Le quinquagénaire se laissa rire franchement, et s’affaissa dans le fauteuil de facture Art déco sans aucune concession.
— Qui m’empêche de te désactiver, Kristian ? Je possède tous les codes sources de ta programmation cybernétiques…
— Du bluff.
— Ah oui ? Et Diogène alors ?
— Un simple programme constitué dans le seul but de me faire garder pied avec la raison…
— Et de te museler, Kristian.
Il se redressa, fixant droit dans les yeux ce fils par procuration.
— Pourquoi a-t-il fallu que cette foutue armée te bourre le crâne de tant de principes, de tant de valeurs ? La tâche aurait été tellement plus simple ensuite, tellement plus simple…
— Vous n’avez plus aucun pouvoir, Marcus. Je croyais obtenir quelques réponses, mais finalement…
— Mais finalement quoi, Kristian ? Je ne parlerais pas, non, ça, c’est sûr. Je ne parlerais pas, et vous n’obtiendrez rien de plus, Kristian. Tous ceux en qui vous aviez foi vous ont superbement dupés.
— Alors la mort vous serait-elle plus préférable, mon très « cher » père ? Ou bien une rapide conversion peut-être ? Remarquez, cela ne serait que juste retour des choses…
Marcus se rembrunit aussitôt.
— Croyez-vous sincèrement que j’aurais pris le risque de venir, sans aucune précaution, rencontrer celui porte le même nom que mon père ? Croyez-vous que la section de recherche cybernétique de la Confédération n’a pas recueilli d’information à votre sujet ? Tous les serveurs de l’Eurocorp sont sous notre contrôle… Et je dois bien avouer que cela fut un jeu d’enfant de les rediriger.
Kristian se leva, toisant d’un regard glacé l’être chétif que représentait Marcus.
— Je n’ai peut-être pas toutes les cartes en mains, Marcus, mais j’en ai bien assez pour permettre à l’Eurocorp de suivre un chemin tout autre que celui que vous tentez de lui faire prendre. Alors, au moins quelques minutes, cessez de penser uniquement à vous.
— Kristian, Kristian, Kristian… soupira Marcus au bout de quelques secondes d’un silence pesant. Tu ne manques vraiment pas de courage…
— Des faits, Marcus !
— Eh bien posez vos questions.
— Qui a tué Aïda ?
Nouveau sourire de la part de Marcus.
— Le hasard, le destin, la main de Dieu… Peu importe au final. Une crise délirante et hallucinatoire m’a rendu stupide au point de l’éventrer. Aïda voulait s’enfuir malgré toutes les richesses qui s’étalaient à ses pieds. Elle ne voulait pas vivre ailleurs que dans le minable appartement qu’elle occupait depuis son arrivée à Paris. Elle… Elle ne comprenait rien. Son français était minable, sa condition intellectuelle si pauvre… Tout ce qu’elle pouvait faire, c’était aimer. Car oui, ça, elle savait aimer. Tellement sincère, tellement… vertueuse ? Oui, c’est ça, vertueuse. Et tellement naïve.

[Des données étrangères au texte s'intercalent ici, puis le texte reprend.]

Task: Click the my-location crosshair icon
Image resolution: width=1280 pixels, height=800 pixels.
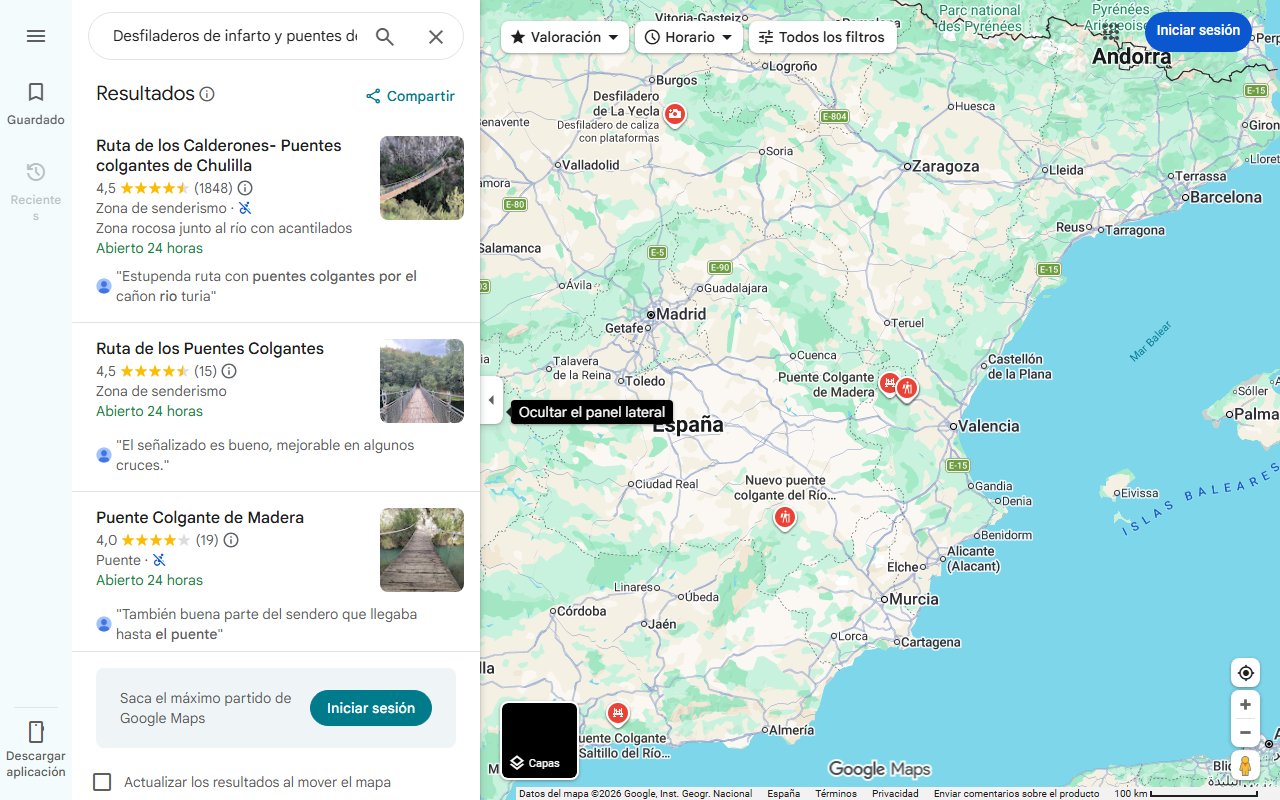Action: pos(1245,672)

À ses mots, Kristian serra les poings et commença à s’approcher de Marcus, qui ne nota pas l’avertissement.
— Alors oui, je l’ai tué. Sur le moment, cela me soulagea. De toute façon, je ne l’aimais pas… Pas comme elle m’aimait. Je n’aimais pas aussi fort, pas aussi pur. Tu es venu, tu aurais pu changer tout ça, me faire devenir bon. Tu aurais dû sauver la vie de ton ainé… Mais lui aussi a décidé de partir. Et toi, tu es resté.

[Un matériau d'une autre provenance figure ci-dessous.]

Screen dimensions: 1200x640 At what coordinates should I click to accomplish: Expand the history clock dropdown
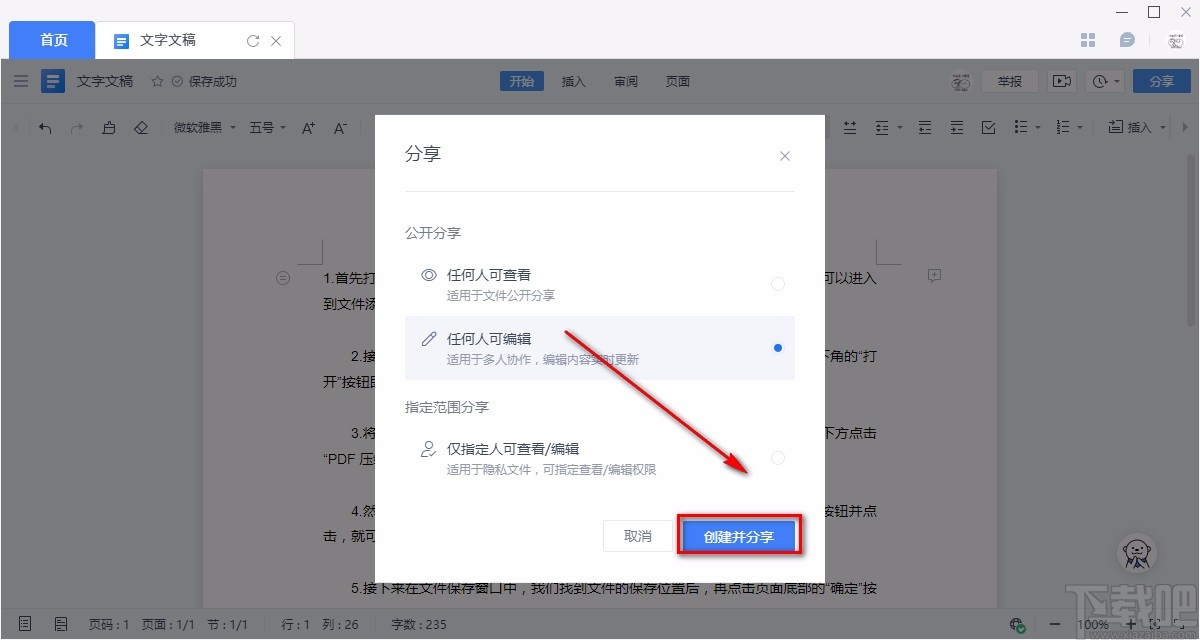[1107, 81]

Kristian s’apprêta à lui saisir la gorge.
— Elle avait un cancer.
Le cyborg suspendit son geste.
— Une évolution foudroyante. Un ami médecin l’avait examiné parce qu’elle vomissait bien plus que de raison. Au-delà de ce qui était acceptable pour une grossesse. Il ne lui a pas laissé l’ombre d’un doute ni d’aucun espoir. Il lui donnait six mois tout plus, un peu plus et en bien meilleure santé avec quelques traitements assez simples.
Marcus leva la tête et fixa son fils.
— Elle ne l’a jamais su. Elle pensait que c’était juste la fatigue de te porter. Au moins n’a-t-elle pas eu à culpabiliser de laisser son second fils à une vie cruelle.

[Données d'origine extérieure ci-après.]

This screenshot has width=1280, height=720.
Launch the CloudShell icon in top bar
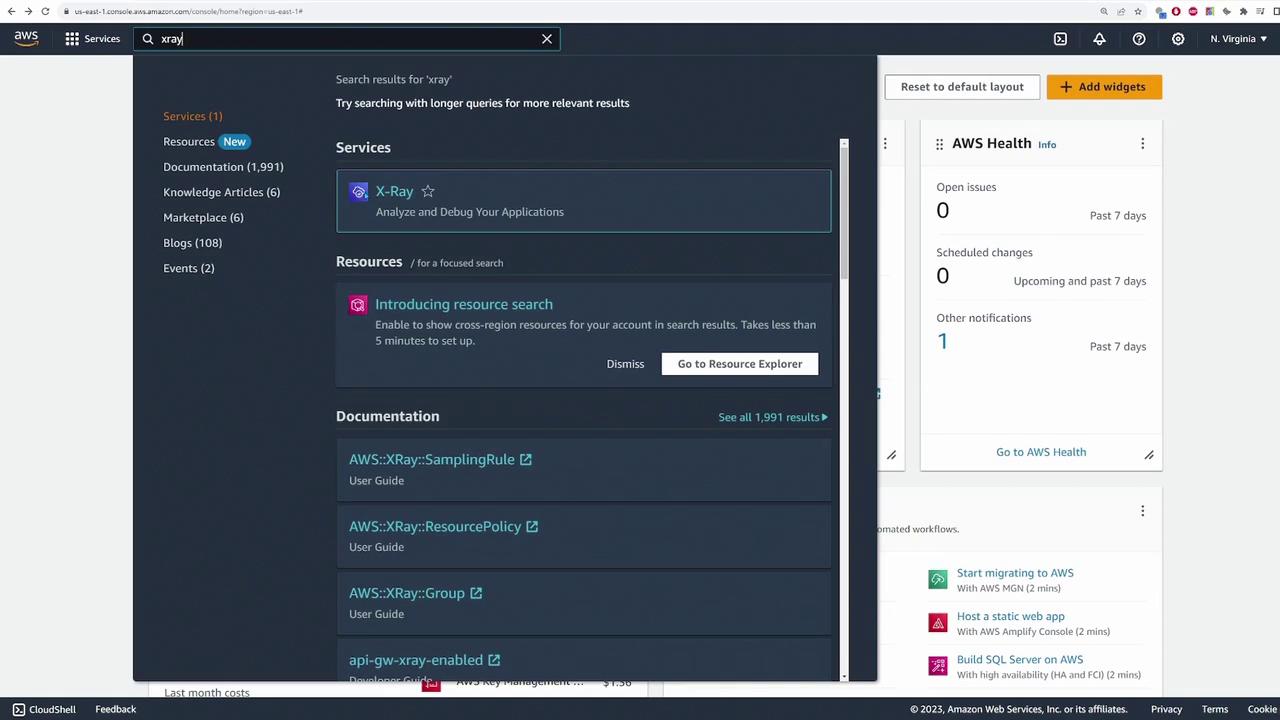(1060, 39)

Nouveau silence, Marcus retourna s’assoir dans son fauteuil.
— Voilà pourquoi ta mère est morte.
Kristian l’ignora, se détourna vers la fenêtre et scruta la rue qui continuait de vivre vingt mètres plus bas, sans se soucier d’eux.
— Aurais-je pu éviter de finir comme cela, Marcus ?
— Bien sûr. Surtout si la mort mentale te semble être une solution acceptable.
Le Magister décida à son tour de regagner sa place.
— Il n’y avait aucun autre choix, Kristian. Je n’avais pas d’autres choix.
Ils restèrent ainsi, de longues minutes, à se regarder. Plongé dans ses pensées et questionné par ses doutes, Kristian ne savait plus quoi penser de Marcus. Lui qui pensait trouver un père accueillant découvrait à ce moment-là un homme brisé par une vie tumultueuse, à l’honneur flétri et aux principes peu recommandables.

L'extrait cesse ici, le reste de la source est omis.